U.S. v. Dimitrov

Decision Date03 October 2008
Docket NumberNo. 07-2759.,07-2759.
PartiesUNITED STATES of America, Plaintiff-Appellee, v. Stefan DIMITROV, Defendant-Appellant.
CourtU.S. Court of Appeals — Seventh Circuit

Meghan Morrissey (argued), Office of the United States Attorney, Chicago, IL, for Plaintiff-Appellee.

Bart Beals (argued), Chicago, IL, for Defendant-Appellant.

Before EASTERBROOK, Chief Judge, and RIPPLE and ROVNER, Circuit Judges.

ROVNER, Circuit Judge.

Stefan Dimitrov entered a conditional guilty plea to one count of operating an unlicensed money transmitting business in violation of 18 U.S.C. § 1960(a). He was sentenced to three months' imprisonment to be followed by three years of supervised release. Dimitrov now appeals, challenging the constitutionality of § 1960 and the district court's ruling on a motion in limine decided before his guilty plea. For the reasons explained herein, we affirm.

I.

In 1998 Dimitrov, a Bulgarian immigrant, began operating an institution known as the Bulgarian Cultural Center on Irving Park road in Chicago. Dimitrov and his wife at the time, Tatiana Dimitrova,1 offered a number of services to the Bulgarian community through the Cultural Center, including document translation and assistance with everything from green card applications to locating employment. The Cultural Center also contained a library of Bulgarian books and videos, jewelry from Bulgaria for sale, and a small kitchen. According to Dimitrov, people began asking for assistance transferring money to Bulgaria. Initially he assisted others by translating the money transmitting forms into English and using his personal checking account to transfer the funds. As the number of requests for help transferring money increased, he opened a separate account at TCF Bank to transmit money to Bulgaria.

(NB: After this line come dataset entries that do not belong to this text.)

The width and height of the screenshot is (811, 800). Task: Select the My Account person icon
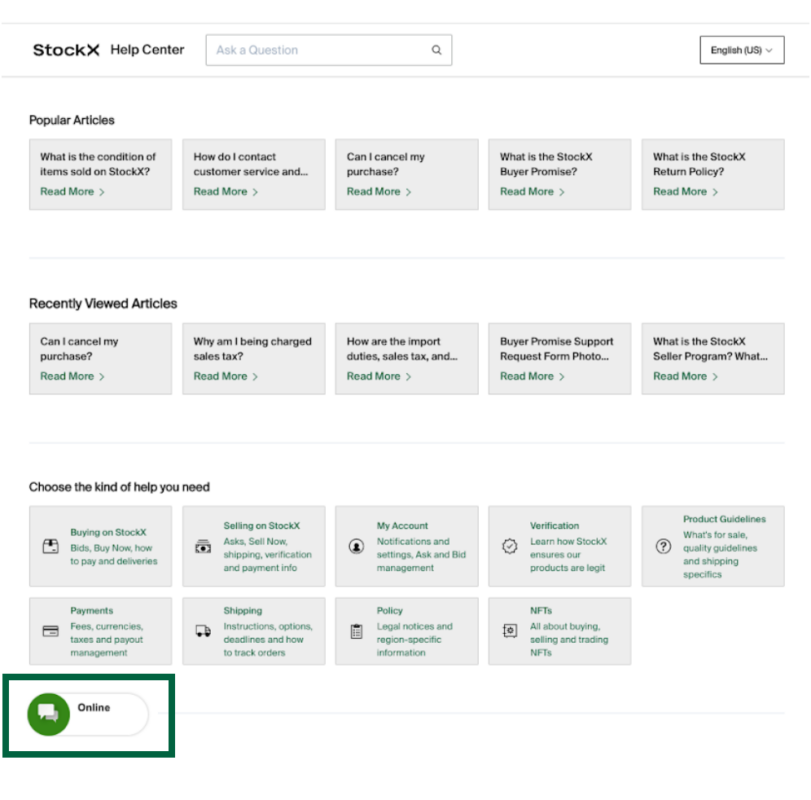pos(356,547)
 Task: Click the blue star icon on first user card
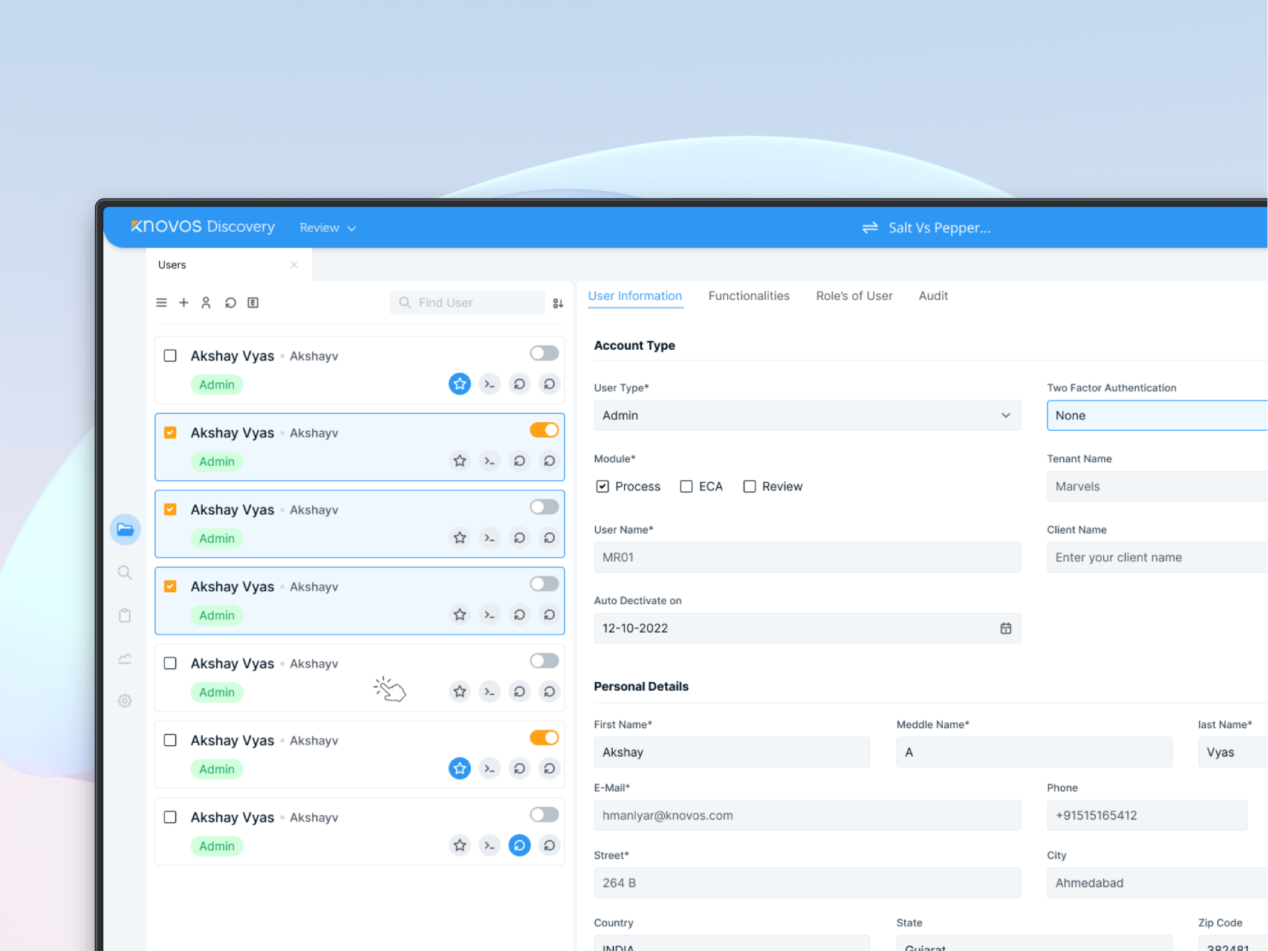(x=460, y=384)
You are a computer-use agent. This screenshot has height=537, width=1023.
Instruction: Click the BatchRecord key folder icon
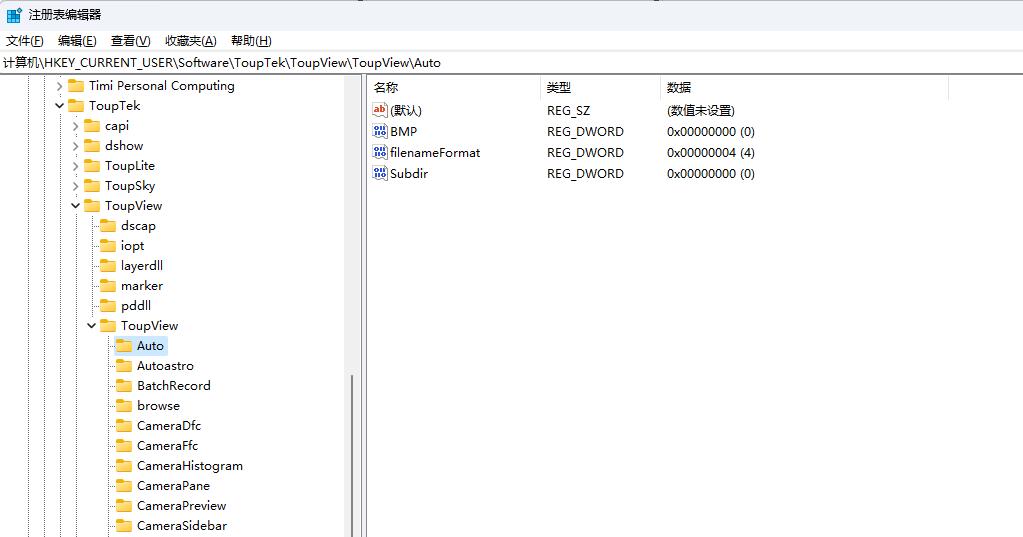click(124, 386)
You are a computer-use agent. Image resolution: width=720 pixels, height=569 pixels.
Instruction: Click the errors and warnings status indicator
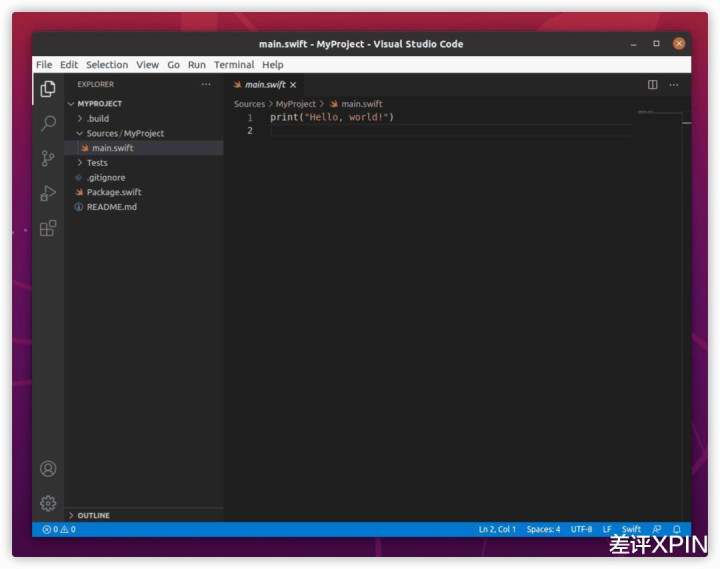tap(59, 529)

The money transmitting service supplied the bulk of any income that Stefan and Tatiana made running the Cultural Center. The Dimitrovs charged a flat $20 fee for the service in addition to a small (usually .5%) percentage of the total amount transferred. The Department of Immigration and Customs Enforcement began investigating the Dimitrovs' business after reviewing bank records from TCF Bank suggesting that the Dimitrovs may not have a required license to operate a money transmitting business. The bank records revealed deposits into an account named "B Connection," which Dimitrov used to wire money to the Bulgarian Post Bank in Sofia, Bulgaria. Investigating agents then used the bank records to identify Bulgarians who had used Dimitrov's money transmitting business. One of these individuals agreed to cooperate with the agents and explained that he had wired money to Bulgaria using B Connection on multiple occasions. He would give one of the Dimitrovs the cash for wiring, the name of the intended recipient of the money, and the Bulgarian equivalent of the Social Security number of the recipient. The cooperating individual recounted that his family members later retrieved the money from the Bulgarian Post National Bank. In later transactions, Dimitrov made the process more secure by having customers deposit their funds for transfer directly into the account at TCF Bank. Between January 2003 and April 2005 the Dimitrovs transmitted approximately $3,000,000 to Bulgaria on behalf of their customers.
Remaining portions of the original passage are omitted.